Nun verlässt mit den Vereinigten Arabischen Emiraten ein langjähriges Mitglied den Club. Ab dem 1. Mai muss sich Abu Dhabi nicht mehr an die vorgegebenen Förderquoten für sein wichtigstes Exportgut halten. Der Schritt kommt nicht völlig überraschend, könnte aber Auswirkungen sowohl auf den Ölpreis als auch auf die sicherheitspolitische Lage im Nahen Osten haben.
Abu Dhabi sucht mehr Spielraum
Während die Welt auf Verhandlungen über eine Beilegung des Krieges und eine mögliche Wiederöffnung der Straße von Hormus schaut, nehmen die Vereinigten Arabischen Emirate ihr Schicksal selbst in die Hand.
Die Fördervorgaben der OPEC hatten bislang vor allem zur Stabilisierung des Ölpreises und damit zu Planungssicherheit für Verbraucher und Industriestaaten beigetragen. Für die aus sieben Emiraten bestehenden VAE bedeuteten sie zugleich, dass das Land sein Produktionspotenzial nicht voll ausschöpfen konnte.
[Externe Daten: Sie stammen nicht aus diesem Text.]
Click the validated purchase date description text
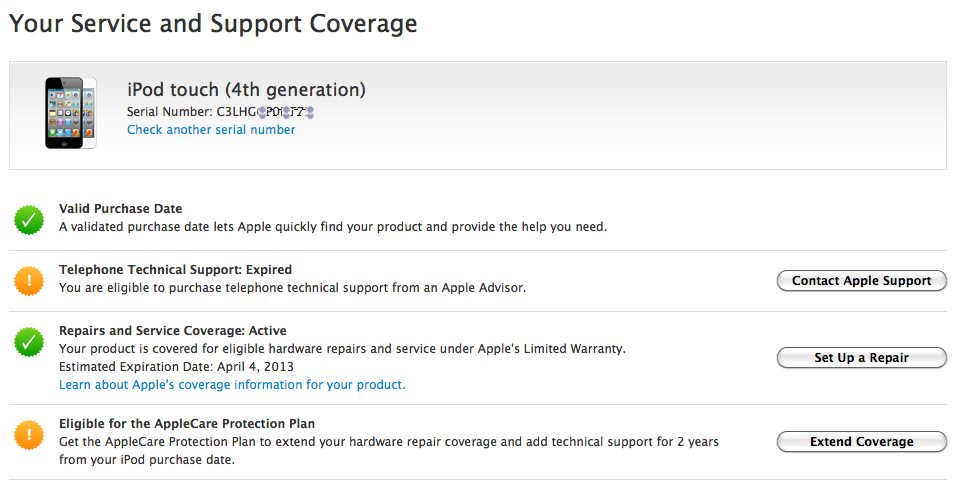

Eine Analyse des Baker Institute for Public Policy an der Rice University in Texas stellte bereits 2023 fest, dass ein Austritt und höhere Ölexporte zusätzliche Erlöse von mehr als 50 Milliarden US-Dollar jährlich ermöglichen könnten. Den ambitionierten Diversifizierungsplänen Abu Dhabis käme ein solcher finanzieller Spielraum entgegen. Die Blockade der Straße von Hormus, durch die rund ein Fünftel der globalen Versorgung mit Öl und Flüssigbrennstoffen läuft, hat der Region zudem ihre energiepolitische Verwundbarkeit deutlich vor Augen geführt.
Riad und Abu Dhabi entfernen sich voneinander
Während Öl für die VAE mittelfristig an Bedeutung verlieren soll, muss sich Abu Dhabi auch sicherheitspolitisch neu orientieren. Die Erfahrung der Verwundbarkeit gegenüber iranischen Drohnen- und Raketenangriffen, vor allem aber die wachsenden Unstimmigkeiten mit Saudi-Arabien, haben den Schritt begünstigt.
Im Dezember 2025 gerieten Riad und Abu Dhabi im Jemen-Krieg gefährlich nah an eine direkte Konfrontation. Die Erweiterung des Ölkartells zum OPEC+-Format im Jahr 2016, vorangetrieben durch Saudi-Arabien und unter Einbeziehung weiterer Förderstaaten wie Russland, Kasachstan und Aserbaidschan, hatte den relativen Einfluss der VAE bereits verringert.
So konnten sich die Emirate 2021 mit ihrer Forderung nach höheren Fördervorgaben gegen den Widerstand Riads nicht durchsetzen. Danach kursierten erstmals ernsthafte Gerüchte über einen möglichen Austritt. Für Saudi-Arabien bedeutet der Austritt des unbequemen Nachbarn zugleich einen Verlust an Einfluss.
Die VAE sind nicht das erste Mitglied, das die OPEC verlässt. Katar, Ecuador und Angola haben die Organisation in den vergangenen Jahren ebenfalls verlassen. Die Gründe reichten von strategischer Neuausrichtung bis zu Streit über Fördermengen. Früher kontrollierte die OPEC mehr als die Hälfte der weltweiten Rohölförderung. Heute ist ihr Anteil deutlich geringer. Preisstabilisierung und Marktkorrekturen werden dadurch schwieriger.
Mehr Förderung könnte den Ölpreis drücken
Nun ist der Bruch offiziell. Doch was bedeutet der Schritt für den Ölpreis? Die VAE haben in den vergangenen Jahren Milliarden in neue Bohr- und Verarbeitungstechnologie investiert. Die Abu Dhabi National Oil Company gibt ihre aktuelle Förderkapazität mit 4,85 Millionen Barrel pro Tag an und will sie bis 2027 auf fünf Millionen Barrel steigern. Ein Barrel entspricht rund 159 Litern.
Experten erwarten daher mittelfristig ein höheres weltweites Angebot, sobald die Exportwege wieder verlässlich offen sind. Das könnte den Preis drücken. Gleichzeitig dürfte der Markt volatiler werden, insbesondere wenn auch andere Förderstaaten ihre Produktion ausweiten oder Fördervorgaben weniger konsequent einhalten.
Kurzfristig bleibt eine Entlastung für deutsche Autofahrer unsicher. Zuletzt lagen Super E10 und Diesel im Bundesdurchschnitt weiterhin über zwei Euro je Liter. Die Störung der Straße von Hormus wiegt für den Markt derzeit deutlich schwerer als eine künftige Produktionssteigerung der VAE.